Scripts 4 and 5: Labelling the variables
The purpose of these two scripts (filenames L4_label_part1.sps, L5_label_part2.sps) is to label all the variables in the dataset, and to add value labels for categorical variables. Because the number of variables in the dataset is very large, the labelling of the variables requires a very long script; hence this task has been split into two scripts for convenience. Each script carries out these tasks in order:
- Open the data file saved at the end of the previous script.
- Label variables.
- Add value labels to all integer-valued categorical variables having 3 or more categories.
- Save a working SPSS data file ready for the next script (filenames l4label, l5label).
Script 6: Double entering the data
The purpose of this script (filename L6_double.sps) is to double-enter all the twin and teacher data in the dataset. Note that twin-specific item variables from the parent booklet and admin data are already correctly double-entered at this stage (this was achieved in script 1). The variables to be double entered in the current script are all items from the twin booklet, teacher questionnaire and twin web tests.
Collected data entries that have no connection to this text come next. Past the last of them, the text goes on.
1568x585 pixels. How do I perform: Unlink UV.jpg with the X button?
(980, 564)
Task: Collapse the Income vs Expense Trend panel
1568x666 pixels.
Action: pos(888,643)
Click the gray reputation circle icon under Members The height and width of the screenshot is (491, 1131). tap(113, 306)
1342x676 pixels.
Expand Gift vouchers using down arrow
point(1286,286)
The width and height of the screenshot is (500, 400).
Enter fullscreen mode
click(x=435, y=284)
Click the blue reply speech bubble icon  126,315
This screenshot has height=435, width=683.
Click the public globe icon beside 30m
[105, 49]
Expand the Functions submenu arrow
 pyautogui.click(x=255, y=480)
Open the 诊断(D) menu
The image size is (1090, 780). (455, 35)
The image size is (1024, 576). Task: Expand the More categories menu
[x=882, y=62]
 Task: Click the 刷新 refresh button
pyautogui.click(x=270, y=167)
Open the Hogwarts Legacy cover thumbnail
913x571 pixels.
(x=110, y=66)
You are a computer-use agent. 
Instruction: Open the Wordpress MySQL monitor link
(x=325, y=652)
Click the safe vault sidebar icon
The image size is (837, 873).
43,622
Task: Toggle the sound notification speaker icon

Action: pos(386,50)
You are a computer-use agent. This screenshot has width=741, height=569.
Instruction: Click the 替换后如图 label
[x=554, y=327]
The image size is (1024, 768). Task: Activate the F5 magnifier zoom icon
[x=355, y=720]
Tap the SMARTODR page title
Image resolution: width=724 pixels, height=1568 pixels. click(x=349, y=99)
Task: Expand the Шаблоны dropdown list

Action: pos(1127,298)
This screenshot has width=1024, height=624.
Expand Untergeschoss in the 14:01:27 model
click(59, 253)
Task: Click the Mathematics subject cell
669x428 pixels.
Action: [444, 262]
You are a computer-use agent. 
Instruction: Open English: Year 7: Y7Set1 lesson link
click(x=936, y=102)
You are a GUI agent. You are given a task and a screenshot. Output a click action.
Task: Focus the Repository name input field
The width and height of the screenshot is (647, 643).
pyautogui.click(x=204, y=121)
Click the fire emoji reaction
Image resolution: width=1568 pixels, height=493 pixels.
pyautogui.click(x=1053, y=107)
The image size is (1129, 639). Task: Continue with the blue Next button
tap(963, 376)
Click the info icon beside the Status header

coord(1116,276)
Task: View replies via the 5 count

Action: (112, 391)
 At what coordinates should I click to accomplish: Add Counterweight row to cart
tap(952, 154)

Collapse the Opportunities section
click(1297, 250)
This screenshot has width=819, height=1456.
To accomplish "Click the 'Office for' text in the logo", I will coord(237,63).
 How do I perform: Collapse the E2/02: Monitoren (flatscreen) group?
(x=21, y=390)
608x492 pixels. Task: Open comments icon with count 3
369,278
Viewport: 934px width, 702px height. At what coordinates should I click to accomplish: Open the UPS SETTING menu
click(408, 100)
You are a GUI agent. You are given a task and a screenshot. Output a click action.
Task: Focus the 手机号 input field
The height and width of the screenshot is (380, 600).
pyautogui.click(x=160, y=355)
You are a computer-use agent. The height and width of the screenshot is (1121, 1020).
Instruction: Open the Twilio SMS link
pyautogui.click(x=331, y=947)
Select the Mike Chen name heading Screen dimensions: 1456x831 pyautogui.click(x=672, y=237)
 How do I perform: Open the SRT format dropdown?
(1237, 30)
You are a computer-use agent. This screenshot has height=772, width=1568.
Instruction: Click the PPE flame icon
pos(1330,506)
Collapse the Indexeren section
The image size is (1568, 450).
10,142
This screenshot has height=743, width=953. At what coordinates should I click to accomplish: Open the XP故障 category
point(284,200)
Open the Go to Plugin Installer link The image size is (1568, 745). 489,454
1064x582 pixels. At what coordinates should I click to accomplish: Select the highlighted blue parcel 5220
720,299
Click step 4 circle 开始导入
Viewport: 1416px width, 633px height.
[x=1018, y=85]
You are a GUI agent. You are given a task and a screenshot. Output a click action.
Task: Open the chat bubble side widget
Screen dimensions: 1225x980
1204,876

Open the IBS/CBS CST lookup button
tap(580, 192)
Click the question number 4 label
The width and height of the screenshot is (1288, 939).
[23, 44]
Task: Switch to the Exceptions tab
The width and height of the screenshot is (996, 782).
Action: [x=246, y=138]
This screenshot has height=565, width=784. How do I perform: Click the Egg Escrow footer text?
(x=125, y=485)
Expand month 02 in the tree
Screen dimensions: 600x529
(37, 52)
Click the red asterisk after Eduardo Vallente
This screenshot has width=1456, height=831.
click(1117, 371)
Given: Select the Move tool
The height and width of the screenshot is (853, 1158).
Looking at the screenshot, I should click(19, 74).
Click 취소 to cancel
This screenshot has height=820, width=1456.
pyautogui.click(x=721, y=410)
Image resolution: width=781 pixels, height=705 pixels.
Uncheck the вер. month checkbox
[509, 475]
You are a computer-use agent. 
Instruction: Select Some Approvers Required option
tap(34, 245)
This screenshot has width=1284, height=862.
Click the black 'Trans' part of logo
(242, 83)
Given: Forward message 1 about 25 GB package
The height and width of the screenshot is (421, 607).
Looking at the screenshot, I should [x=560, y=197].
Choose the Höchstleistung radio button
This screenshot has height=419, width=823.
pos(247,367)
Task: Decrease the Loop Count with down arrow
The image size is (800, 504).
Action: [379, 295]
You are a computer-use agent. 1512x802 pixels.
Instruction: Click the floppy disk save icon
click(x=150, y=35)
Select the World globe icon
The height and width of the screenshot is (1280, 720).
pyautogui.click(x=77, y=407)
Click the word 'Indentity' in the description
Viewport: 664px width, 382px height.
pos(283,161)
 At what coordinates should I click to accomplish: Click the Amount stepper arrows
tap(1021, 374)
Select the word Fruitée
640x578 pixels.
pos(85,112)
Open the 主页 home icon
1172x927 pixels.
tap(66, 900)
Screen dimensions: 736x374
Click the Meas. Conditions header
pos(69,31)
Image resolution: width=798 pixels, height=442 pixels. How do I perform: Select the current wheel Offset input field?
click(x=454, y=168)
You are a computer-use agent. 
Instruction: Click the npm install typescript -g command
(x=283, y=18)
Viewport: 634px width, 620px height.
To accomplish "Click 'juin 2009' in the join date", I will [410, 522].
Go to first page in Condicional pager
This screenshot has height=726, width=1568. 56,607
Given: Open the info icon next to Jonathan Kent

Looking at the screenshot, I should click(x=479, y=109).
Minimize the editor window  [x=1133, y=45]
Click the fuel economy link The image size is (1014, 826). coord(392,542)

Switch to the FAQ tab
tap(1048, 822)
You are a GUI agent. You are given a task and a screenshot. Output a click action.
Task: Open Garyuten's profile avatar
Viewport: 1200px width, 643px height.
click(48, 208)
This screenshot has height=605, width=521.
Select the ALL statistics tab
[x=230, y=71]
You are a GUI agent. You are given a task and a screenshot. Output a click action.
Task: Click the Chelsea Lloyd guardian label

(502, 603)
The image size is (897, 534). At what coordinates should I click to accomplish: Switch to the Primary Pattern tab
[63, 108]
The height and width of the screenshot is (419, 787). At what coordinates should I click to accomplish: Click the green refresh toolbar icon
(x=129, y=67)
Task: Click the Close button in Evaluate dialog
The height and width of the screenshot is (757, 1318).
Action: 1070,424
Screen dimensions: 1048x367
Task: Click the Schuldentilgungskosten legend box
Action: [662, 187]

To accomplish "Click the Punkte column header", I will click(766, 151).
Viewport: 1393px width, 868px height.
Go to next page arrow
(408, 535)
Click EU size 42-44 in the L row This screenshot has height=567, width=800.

The script carries out these tasks in order:
- Open the data file saved at the end of the previous script.
- Create the twin 2 part (for the co-twin) as follows:
- Rename the appropriate item and derived variables (from the twin web tests and booklets and teacher questionnaires) by changing the suffix from 1 to 2.
- Modify the id_twin values so they will match the co-twin (change the final digit from 1 to 2 or vice versa).
- Re-sort in ascending order of id_twin and save as the twin 2 part, keeping only the renamed variables.
- Re-open the data file saved at the end of the previous script: this already serves as the twin 1 part of the dataset.
- Merge in the twin 2 part, using id_twin as the key variable. The dataset is now double entered.
- Place the dataset variables into a logical and systematic order (do this using a KEEP statement when saving the dataset).
- Save an SPSS data file (filename l6double in the \working files\ subdirectory).
- Save another copy as the full 12 Year dataset, with filename Ldb9456.